The phrase “survival of the fittest” could only be an assertion from observation. How do we really know that the fittest survive? Of course, if something lives long enough for us to notice it is alive then we can say that it has been fit to survive up to that moment. While this is a simple observation and relevant point, it may not be the rule.
I witnessed a tiny moth helplessly caught in a puddle the size of a quarter that had collected at the bottom of a water filter in the kitchen. I interfered with a folded paper-towel and contacted the gem of water, absorbing it entirely. The liberated moth then used what I expect are some of its final living moments to climb several centimeters up the side of the base of the water filter. I tilted the water filter away from the side with the moth and placed a new piece of folded towel beneath and returned the filter to rest on it. Then I assisted with a bit of wind, moving the moth to the surface of the paper towel, hoping it will absorb some of the moisture from its surfaces. Perhaps the moth won’t die like the others I’ve witnessed experiencing similar occurrences. I will know shortly.

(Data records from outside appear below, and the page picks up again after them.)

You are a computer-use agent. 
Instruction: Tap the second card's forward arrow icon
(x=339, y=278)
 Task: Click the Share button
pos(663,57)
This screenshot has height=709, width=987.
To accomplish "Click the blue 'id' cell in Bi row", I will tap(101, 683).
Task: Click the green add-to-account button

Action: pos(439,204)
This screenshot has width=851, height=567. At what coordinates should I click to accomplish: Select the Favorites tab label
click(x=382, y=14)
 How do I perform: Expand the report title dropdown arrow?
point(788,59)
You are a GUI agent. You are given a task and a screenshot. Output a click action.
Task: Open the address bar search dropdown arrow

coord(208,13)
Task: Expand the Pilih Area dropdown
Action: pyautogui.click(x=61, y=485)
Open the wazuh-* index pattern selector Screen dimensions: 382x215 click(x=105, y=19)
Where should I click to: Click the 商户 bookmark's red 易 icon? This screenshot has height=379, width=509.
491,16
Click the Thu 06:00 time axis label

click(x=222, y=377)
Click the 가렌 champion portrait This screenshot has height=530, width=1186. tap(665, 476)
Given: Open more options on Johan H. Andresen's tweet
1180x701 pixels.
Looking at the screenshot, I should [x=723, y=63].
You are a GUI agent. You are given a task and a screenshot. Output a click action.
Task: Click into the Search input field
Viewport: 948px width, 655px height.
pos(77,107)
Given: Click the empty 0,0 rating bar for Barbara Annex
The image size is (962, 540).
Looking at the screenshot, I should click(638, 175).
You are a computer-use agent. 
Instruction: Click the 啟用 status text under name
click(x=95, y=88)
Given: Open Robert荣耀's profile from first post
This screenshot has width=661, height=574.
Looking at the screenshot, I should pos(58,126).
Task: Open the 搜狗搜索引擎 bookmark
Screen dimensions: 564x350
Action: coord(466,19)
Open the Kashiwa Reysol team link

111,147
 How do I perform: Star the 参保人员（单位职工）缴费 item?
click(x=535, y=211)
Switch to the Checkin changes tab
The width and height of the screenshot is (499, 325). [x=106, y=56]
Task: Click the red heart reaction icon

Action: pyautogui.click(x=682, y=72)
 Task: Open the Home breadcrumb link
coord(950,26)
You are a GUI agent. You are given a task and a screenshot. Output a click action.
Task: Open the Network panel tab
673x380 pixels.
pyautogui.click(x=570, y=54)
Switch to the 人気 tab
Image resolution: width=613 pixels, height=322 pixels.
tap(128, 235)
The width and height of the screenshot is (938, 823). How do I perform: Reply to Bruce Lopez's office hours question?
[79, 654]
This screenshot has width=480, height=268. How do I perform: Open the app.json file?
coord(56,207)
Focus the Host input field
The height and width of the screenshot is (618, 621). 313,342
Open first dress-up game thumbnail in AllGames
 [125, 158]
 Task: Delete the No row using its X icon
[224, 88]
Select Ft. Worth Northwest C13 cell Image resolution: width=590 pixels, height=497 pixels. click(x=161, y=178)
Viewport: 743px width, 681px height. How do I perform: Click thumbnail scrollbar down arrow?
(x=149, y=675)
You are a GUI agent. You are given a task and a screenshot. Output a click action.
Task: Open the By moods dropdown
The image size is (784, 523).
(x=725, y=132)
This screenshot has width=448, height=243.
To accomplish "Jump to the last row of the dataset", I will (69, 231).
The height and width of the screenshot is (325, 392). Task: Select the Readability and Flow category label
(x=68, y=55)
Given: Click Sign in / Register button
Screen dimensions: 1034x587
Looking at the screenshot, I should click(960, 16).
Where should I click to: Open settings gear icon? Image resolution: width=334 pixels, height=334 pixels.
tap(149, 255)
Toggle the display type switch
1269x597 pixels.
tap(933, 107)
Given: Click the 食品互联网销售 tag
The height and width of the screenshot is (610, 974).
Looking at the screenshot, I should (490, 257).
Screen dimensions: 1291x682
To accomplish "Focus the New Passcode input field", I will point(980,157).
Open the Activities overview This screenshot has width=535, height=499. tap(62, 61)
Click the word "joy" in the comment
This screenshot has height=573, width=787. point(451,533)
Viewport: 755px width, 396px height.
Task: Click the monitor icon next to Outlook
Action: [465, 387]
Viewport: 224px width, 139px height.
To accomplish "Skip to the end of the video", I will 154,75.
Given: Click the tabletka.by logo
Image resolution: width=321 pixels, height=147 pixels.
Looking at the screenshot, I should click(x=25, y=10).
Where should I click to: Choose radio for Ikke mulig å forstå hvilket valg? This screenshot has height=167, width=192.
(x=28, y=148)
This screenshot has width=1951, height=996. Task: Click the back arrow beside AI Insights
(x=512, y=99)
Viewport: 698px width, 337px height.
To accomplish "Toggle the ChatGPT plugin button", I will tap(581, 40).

The point is this: In a world of such bright lights, thrashing winds and moist chaos; how do any moths survive long enough to serve whatever purpose they have? I propose that fitness is not the rule for specie progression. Like moths, some of us are not fit to live in this world but we all have chances. So a rule, if any, for determining the fates of species, is better concluded as the incalculable chances of chaos.
I’m sure “survival of the fittest” is flexible enough to incorporate the “incalculable chances of chaos” within its boundaries. And it can be argued with merit that they mean the same but I thought this old saying at least deserved minor clarification.